Больше нет виноватых.
Есть прощенные.
Но это утопия.
Увы.
Всех не заставишь простить. Заставишь только себя.
Она жалобила его тогда, что она — труп. Он, уходя из этого мира, обязан ее воскресить прощением.
Но сам он уже не в силах. Прежде не справлялся с малодушием и страхом, а теперь поздно. Придется просить Норштейна. А кого еще? Так сложилось, что тех, кому он может довериться в самом важном, жизнь ему не послала. Только Льва Семеновича. Он навел справки у Шнееровича: Норштейн в хорошей форме, несмотря на годы. Лапшин не сомневался — старый товарищ ему не откажет. Да, они много лет не общались, но это даже к лучшему. Норштейн старый. Норштейн умный. Ему некого стыдиться. Нечего бояться.
Он вот-вот появится. Точно.
В дверь звонят.
* * *
Пете Севастьянову Арсений набрал из автомата. Как назло, никак не находилась в кармане «двушка», пришлось идти в «Гастроном» и разменивать десять копеек.
— Стыдно стало? Я уж думал, ты не покажешься. Мог бы и вчера объявиться. Я тебя ждал до рассвета почти, — начал жаловаться в трубку армейский дружок.
Арсению действительно стало стыдно. Друг ждал его. А он все только своими делами занимался! Да и сейчас, в телефонной будке, он стоит и разговаривает с ним вовсе не потому, что соскучился. Ему необходимо хоть ненадолго сменить обстановку, иначе все, что ему довелось сегодня пережить и узнать, искорежит его до неузнаваемости, не поместившись в его судьбу.

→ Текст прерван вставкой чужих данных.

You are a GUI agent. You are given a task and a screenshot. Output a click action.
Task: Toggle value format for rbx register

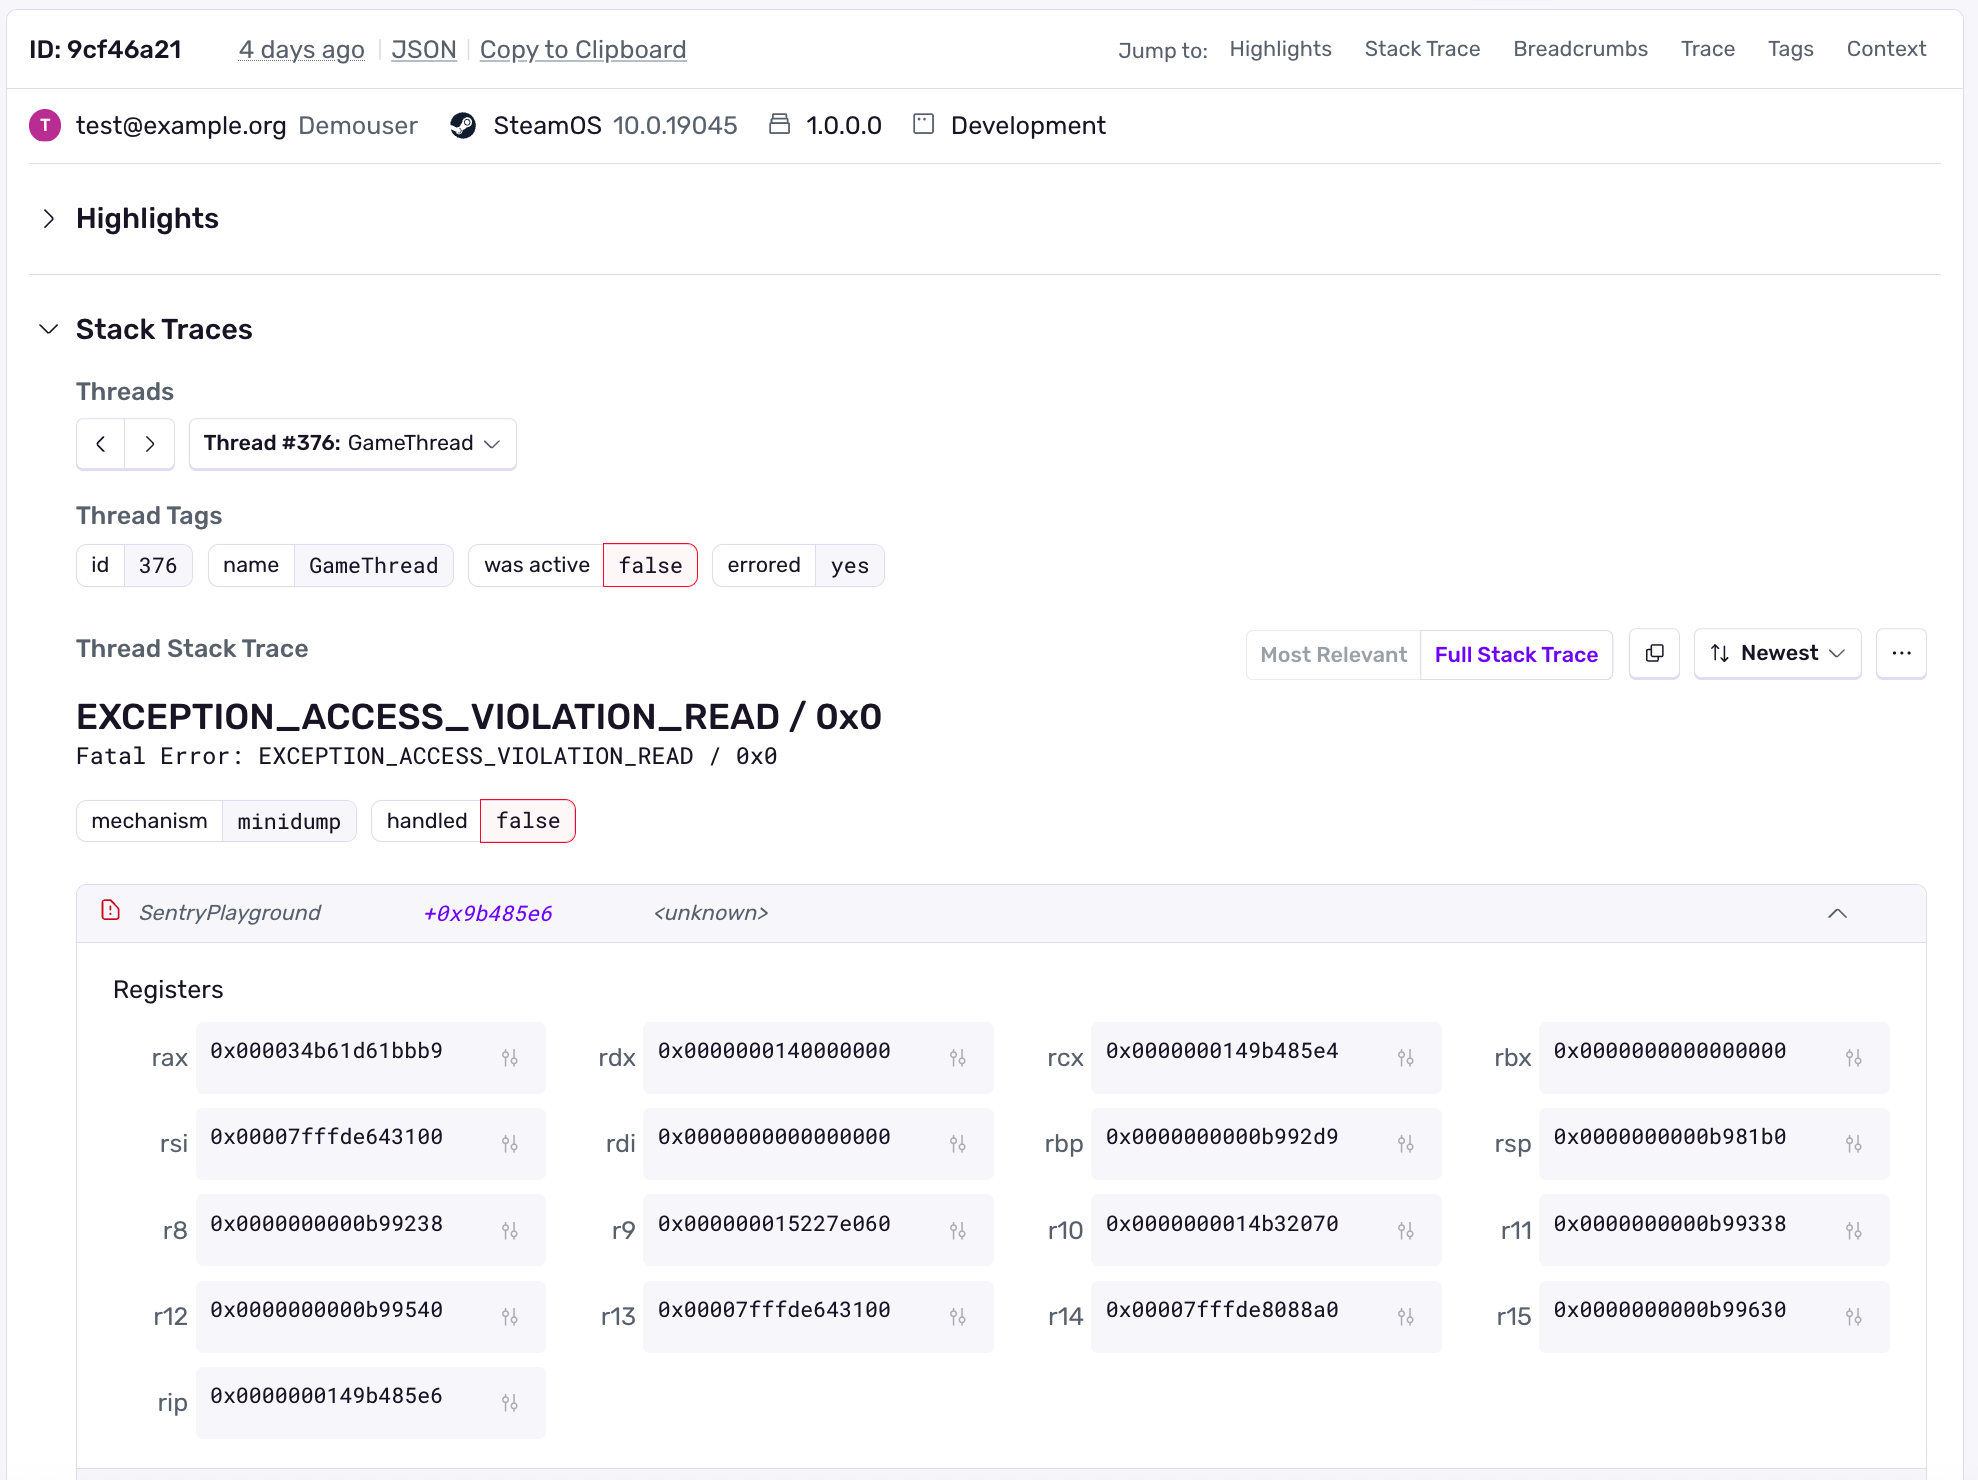1853,1058
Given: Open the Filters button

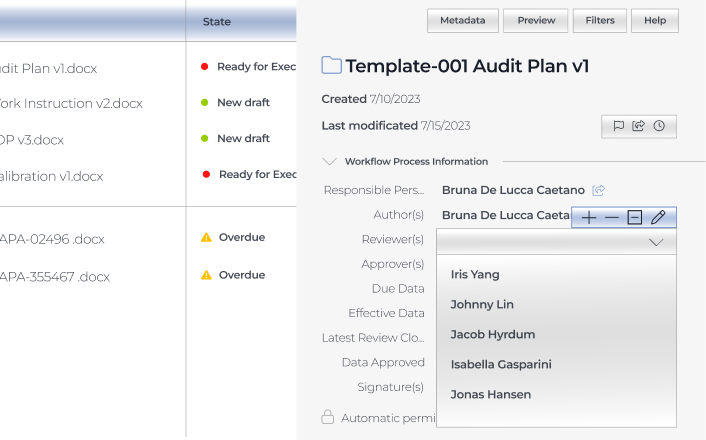Looking at the screenshot, I should click(x=600, y=20).
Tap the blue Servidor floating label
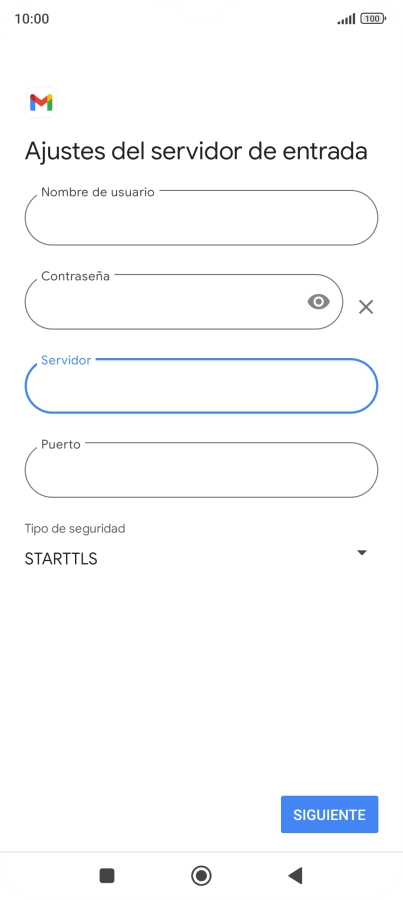 66,360

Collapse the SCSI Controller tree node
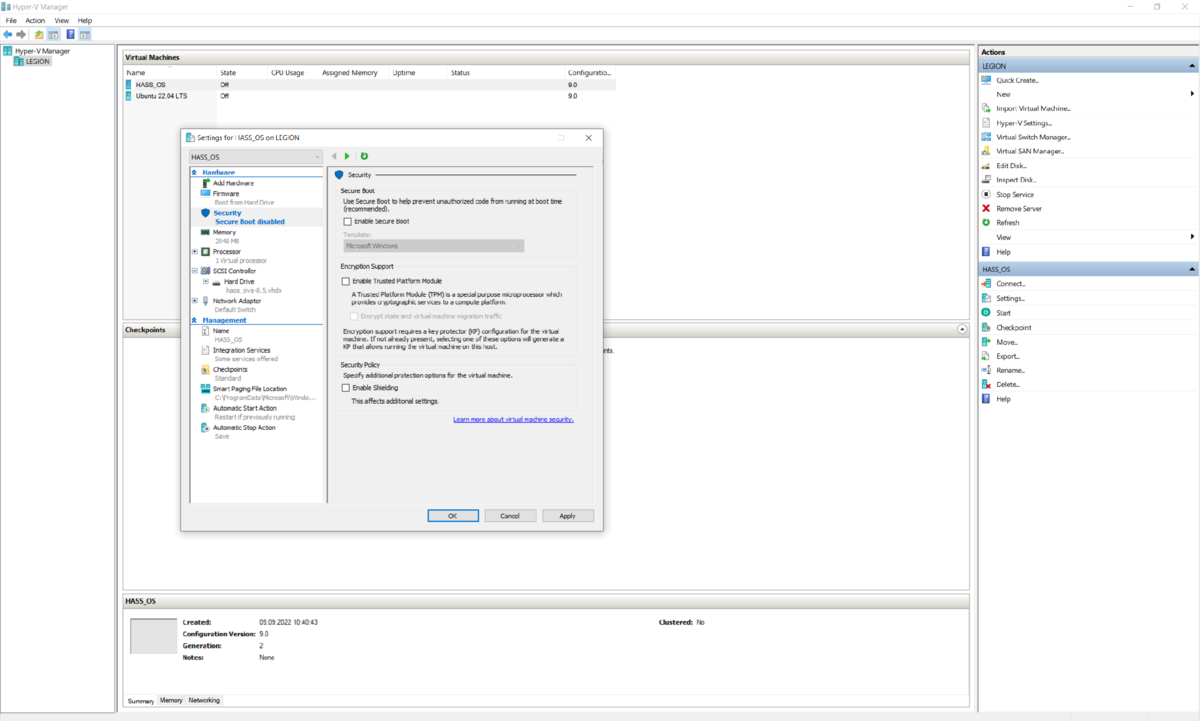pos(193,270)
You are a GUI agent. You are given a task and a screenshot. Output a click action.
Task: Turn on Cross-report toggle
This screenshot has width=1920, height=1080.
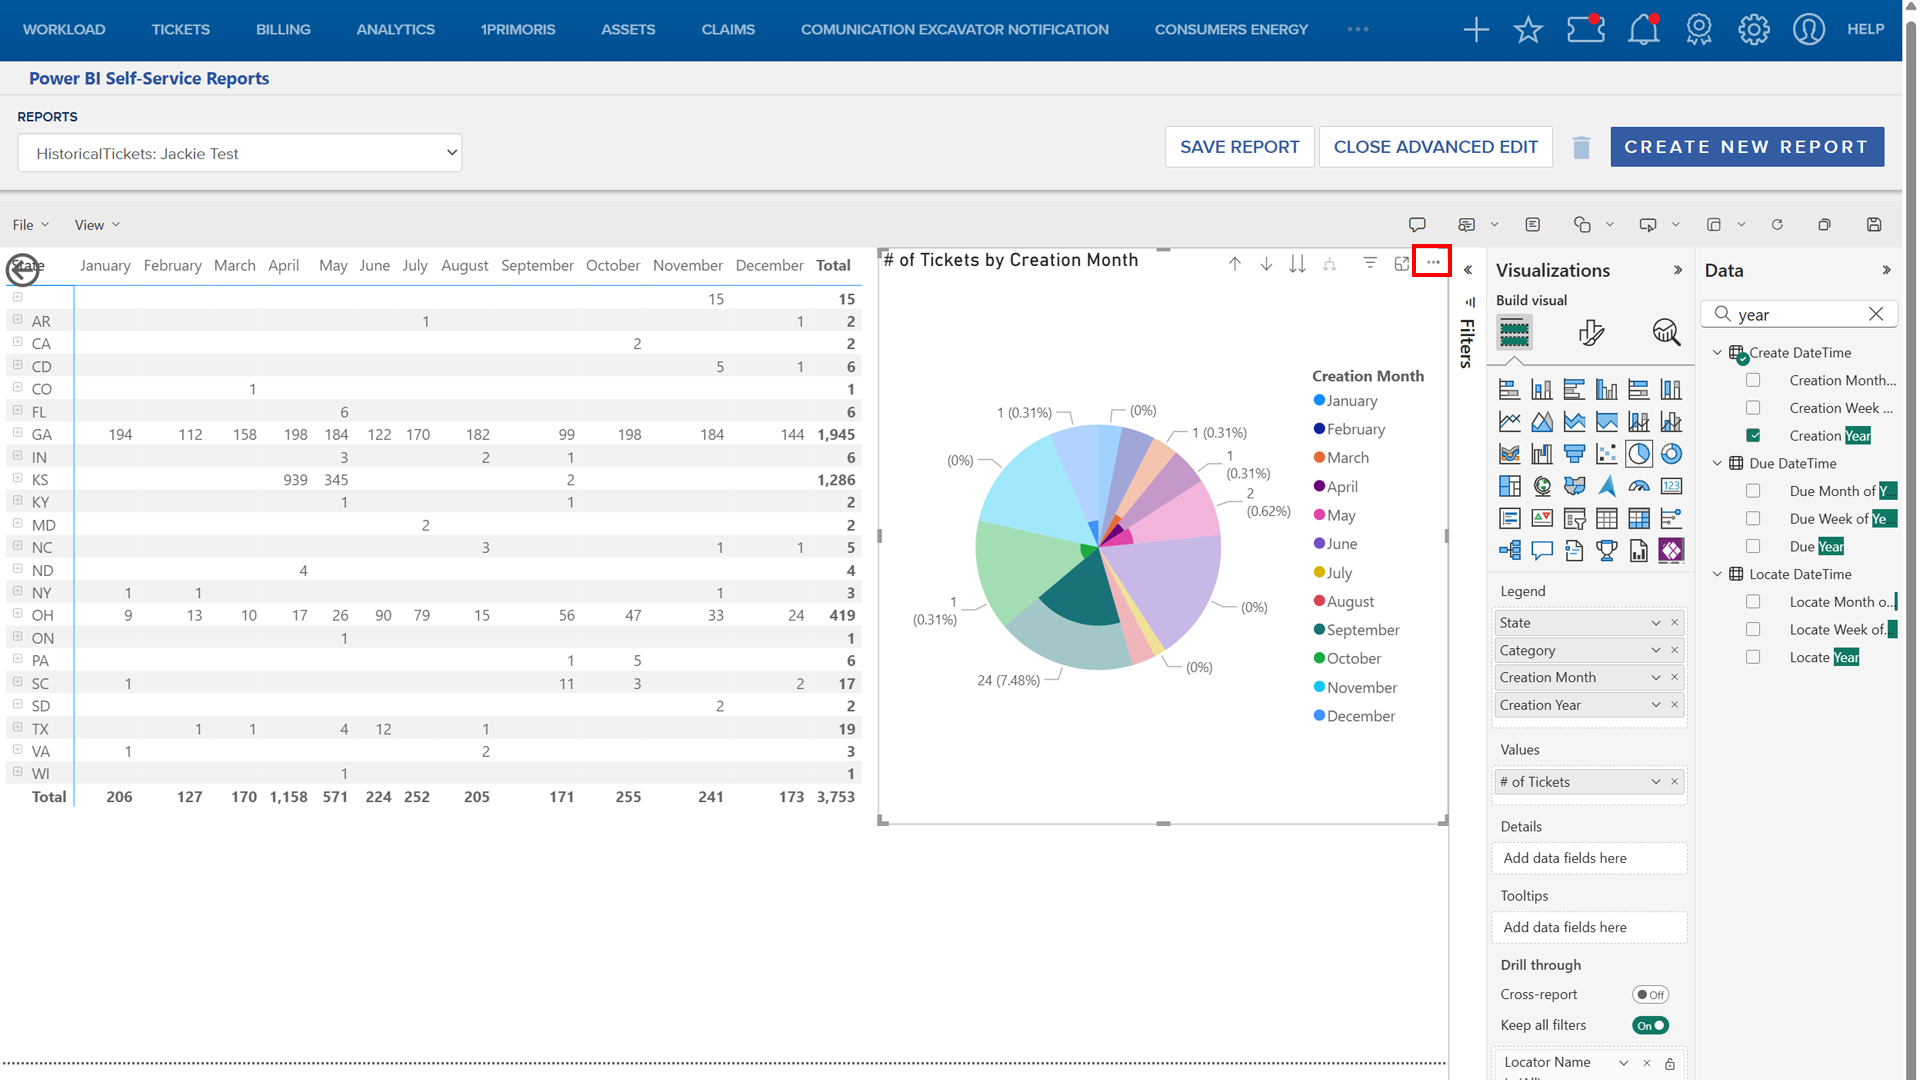[1650, 995]
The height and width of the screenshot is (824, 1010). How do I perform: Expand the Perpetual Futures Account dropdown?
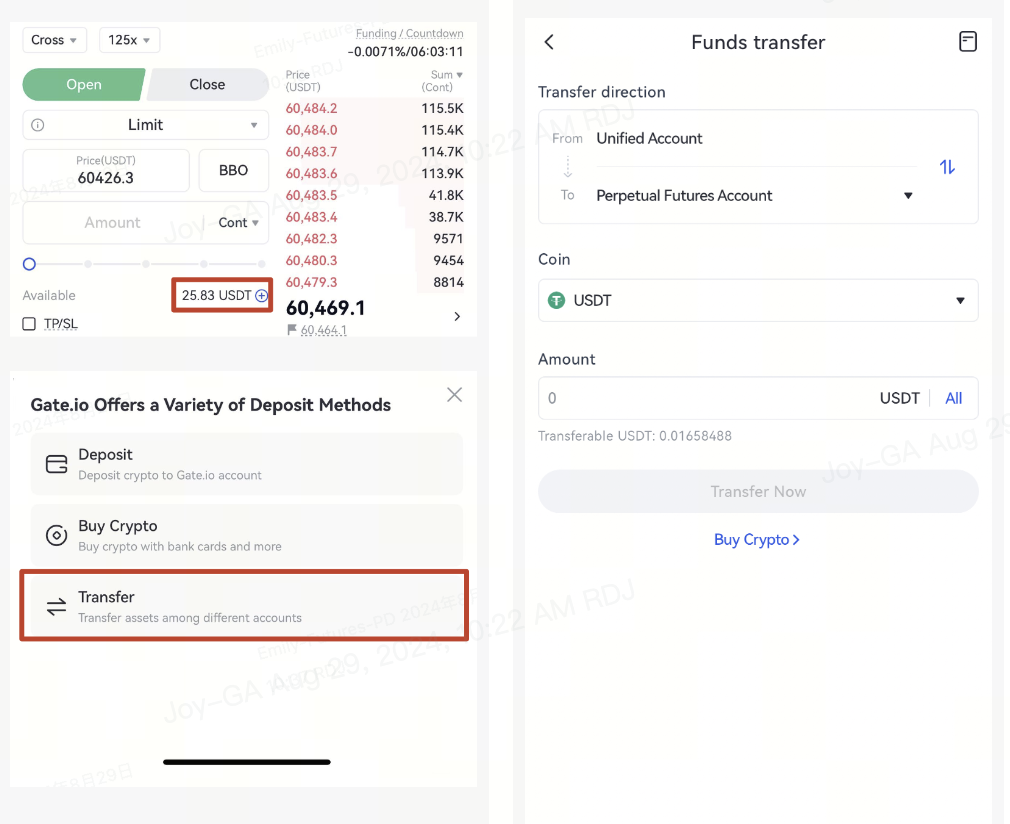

— Я зайду? Напомни адрес. — Арсений никогда не бывал в гостях у Петра.
— Тебя сколько ждать?
— Да прям сейчас.
— А ты где?
— В районе улицы Горького.
— Улица Горького большая.
— Ближе к Белорусскому.
— Тогда садись на метро. Доедешь по кольцу до Новослободской. Выходи наверх. Я буду там тебя ждать.
— Мог бы так подробно не объяснять. Уж какие станции на кольце в московском метро, я помню.